Using primary murine bone marrow–derived macrophages (BMDMs), Valledor et al. (25) observed strong early activation of p38 kinase following IFN-γ treatment whereas weaker activation of ERK1/2 and JNK1 was detected with more delayed kinetics. In contrast to these studies, we observed a marked early activation of ERK within 30min of IFN-γ treatment (Fig. 5). It should be noted that the study of Valledor et al. (25) only monitored ERK phosphorylation whereas we have analyzed total kinase activity, which potentially takes all the activation steps into account. Another difference between these two studies is that in contrast to findings in other cell types (11), the IFN-γ-induced STAT1 Ser727 phosphorylation in bone marrow–derived macrophages was not affected by inhibition of any MAP kinases (25). The precise reasons for these differences are currently unclear, although species-specific variations might have contributed. Indeed, numerous differences in two aspects of atherosclerosis exist between humans and mice, inflammatory response and lipoprotein metabolism, thereby making it important that studies are carried out on human cells. The studies herein are therefore directly relevant to atherosclerosis in humans. Also note that the study of Valledor et al. (25) was restricted to expression of genes implicated in the innate immune response (e.g., chemokines [CCL5, CXCL9, and CXCL10], cytokines [TNF-α], and inducible NO synthase) and Ag presentation (CIITA and MHC class II molecules), whereas this study not only monitors gene expression but a cellular response critical to the pathogenesis of atherosclerosis (Fig. 6).
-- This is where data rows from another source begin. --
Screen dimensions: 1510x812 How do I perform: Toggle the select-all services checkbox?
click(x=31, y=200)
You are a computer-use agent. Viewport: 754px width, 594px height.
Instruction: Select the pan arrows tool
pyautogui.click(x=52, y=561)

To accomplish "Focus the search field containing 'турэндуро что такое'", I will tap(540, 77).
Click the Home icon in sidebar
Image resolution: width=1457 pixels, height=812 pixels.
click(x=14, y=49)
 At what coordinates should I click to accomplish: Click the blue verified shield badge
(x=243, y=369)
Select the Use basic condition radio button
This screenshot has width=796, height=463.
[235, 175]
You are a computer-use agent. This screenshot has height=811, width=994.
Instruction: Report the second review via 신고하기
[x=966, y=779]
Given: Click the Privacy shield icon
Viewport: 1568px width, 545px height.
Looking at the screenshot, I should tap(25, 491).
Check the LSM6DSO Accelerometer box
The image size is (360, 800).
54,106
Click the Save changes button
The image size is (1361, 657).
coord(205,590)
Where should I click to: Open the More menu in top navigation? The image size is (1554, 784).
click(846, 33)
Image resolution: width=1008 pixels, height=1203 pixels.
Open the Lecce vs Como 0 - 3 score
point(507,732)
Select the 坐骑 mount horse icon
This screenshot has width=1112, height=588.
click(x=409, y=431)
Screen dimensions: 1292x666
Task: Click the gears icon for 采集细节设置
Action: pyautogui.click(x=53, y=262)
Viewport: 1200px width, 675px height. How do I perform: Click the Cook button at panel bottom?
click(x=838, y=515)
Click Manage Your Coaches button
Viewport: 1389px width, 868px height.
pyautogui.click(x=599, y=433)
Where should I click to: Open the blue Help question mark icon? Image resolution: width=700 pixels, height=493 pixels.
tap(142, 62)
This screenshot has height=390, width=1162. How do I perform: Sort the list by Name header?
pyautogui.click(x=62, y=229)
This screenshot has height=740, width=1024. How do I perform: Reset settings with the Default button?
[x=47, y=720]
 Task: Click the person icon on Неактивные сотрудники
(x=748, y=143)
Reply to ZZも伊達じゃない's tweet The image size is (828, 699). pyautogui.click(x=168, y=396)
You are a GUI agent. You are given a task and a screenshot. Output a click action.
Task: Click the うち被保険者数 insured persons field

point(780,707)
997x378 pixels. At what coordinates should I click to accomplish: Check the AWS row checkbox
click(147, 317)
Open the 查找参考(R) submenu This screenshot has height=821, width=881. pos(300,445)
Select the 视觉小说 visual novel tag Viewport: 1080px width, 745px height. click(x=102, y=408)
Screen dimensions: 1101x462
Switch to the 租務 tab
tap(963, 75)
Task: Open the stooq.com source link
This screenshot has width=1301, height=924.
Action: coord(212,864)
The role of JNK in the control of foam cell formation and atherosclerosis is well understood (22). For example, JNK2^−/−ApoE^−/−, but not JNK1^−/−ApoE^−/−, mice were found to be resistent to diet-induced atherosclerosis, and SP600125 attenuated atherosclerosis in ApoE knockout mice (22). JNK2 has been found to phosphorylate scavenger receptor A in macrophages, and this has been implicated in the promotion of foam cells through facilitization of internalization of scavenger receptor A bound to modified LDL (22). We confirm the role of JNK in basal modified LDL uptake and also identify an important role in the IFN-γ response (Supplemental Fig. 4). The role of ERK in the uptake of cholesterol is poorly understood and, consistent with the actions on STAT1 activation and gene expression, we demonstrate a crucial role in modified LDL uptake (Fig. 6). Interestingly, while this manuscript was in preparation, Zhou et al. (26) showed that ERK1/2 also plays a role in the efflux of cholesterol from foam cells. They found significant increase in macrophage ABCA1 expression and cholesterol efflux to ApoAI and HDL acceptors following inhibition of ERK1/2 and, conversely, reduced cholesterol efflux and ABCA1 expression following activation of this kinase. Thus, ERK1/2 plays important roles in two critical steps in the control of macrophage cholesterol homeostasis: uptake of modified lipoproteins (as shown here) and the efflux of cholesterol from foam cells (26).

In conclusion, IFN-γ is a master regulator of atherosclerosis and promotes uptake of modified LDL. We show a crucial role for ERK signaling in IFN-γ actions in human macrophages through the regulation of STAT1 activation and the uptake of modified lipoproteins.

Disclosures The authors have no financial conflicts of interest.